Exercise prompt: Repeat nothing but the line that contains "Given: Click the MozBar DA 93 score badge" and the lines after it, through the end of the listing, exactly as they stand; omit pictures.

Supplied records:

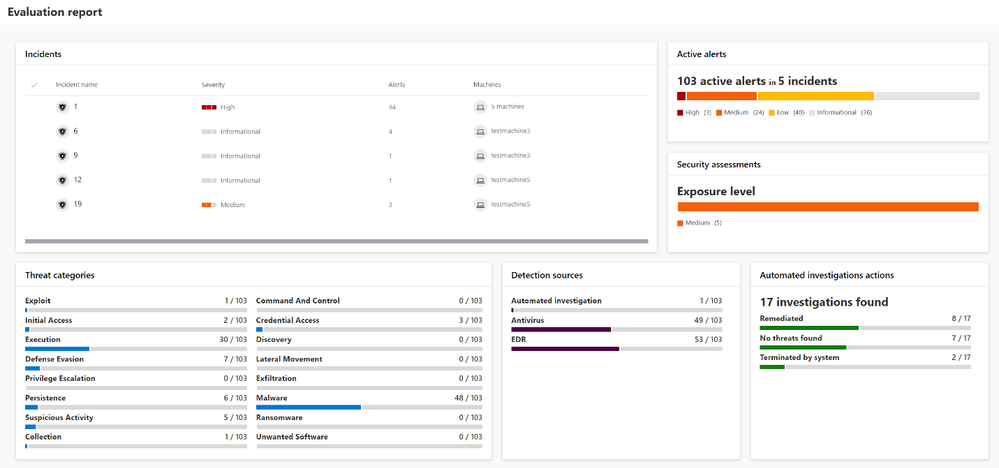Sort incidents by the Severity column header
This screenshot has width=999, height=468.
click(213, 85)
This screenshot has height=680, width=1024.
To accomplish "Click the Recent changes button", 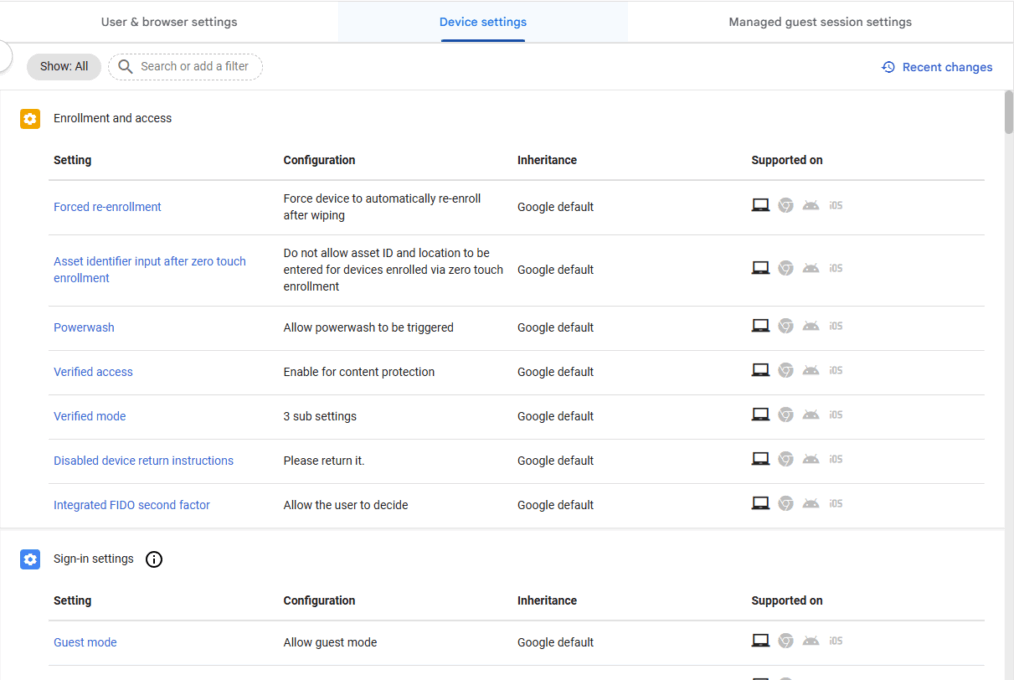I will [x=946, y=67].
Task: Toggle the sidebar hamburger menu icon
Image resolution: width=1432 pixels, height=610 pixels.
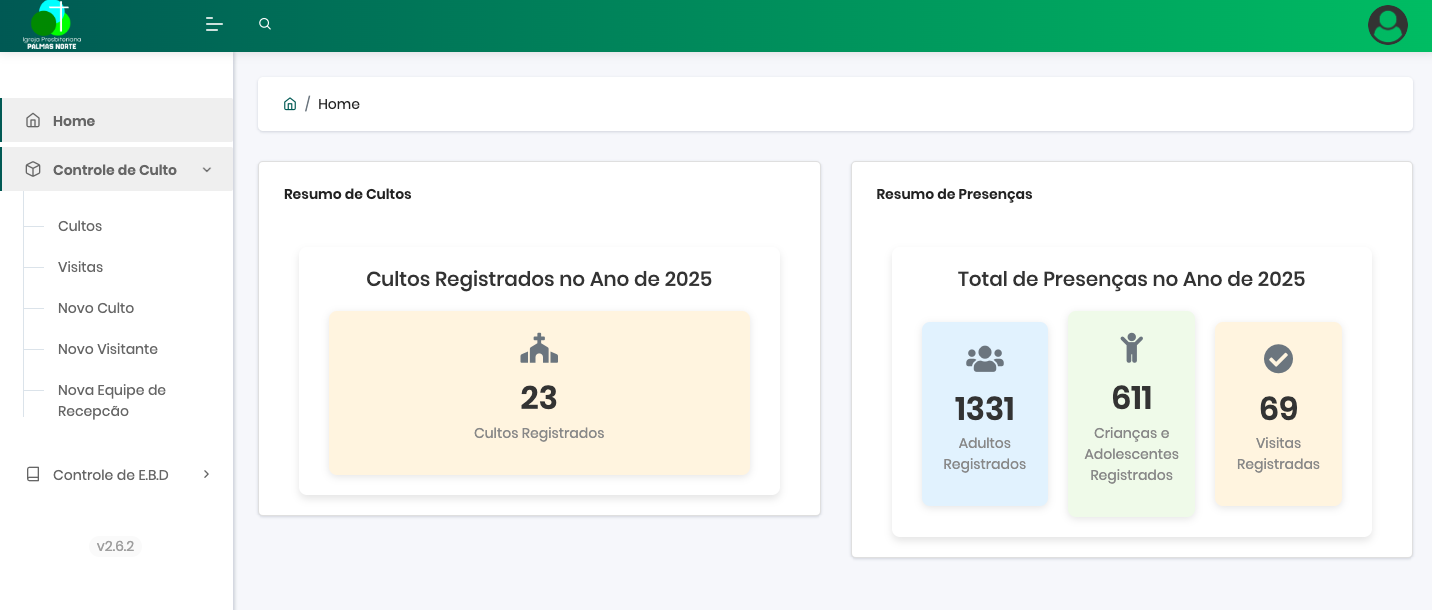Action: 214,24
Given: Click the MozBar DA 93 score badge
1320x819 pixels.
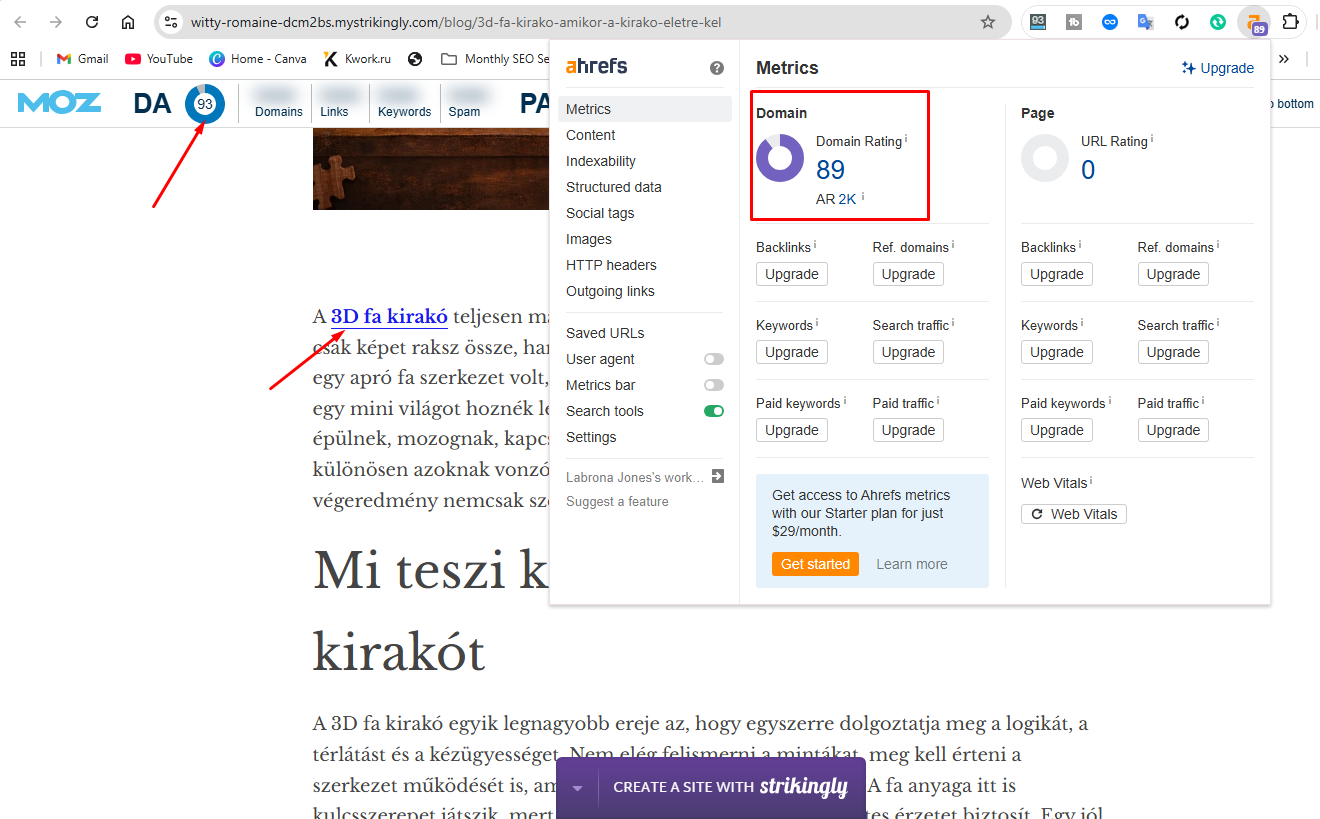Looking at the screenshot, I should point(205,103).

Exercise solution:
Given: Click the MozBar DA 93 score badge
1320x819 pixels.
Looking at the screenshot, I should point(205,103).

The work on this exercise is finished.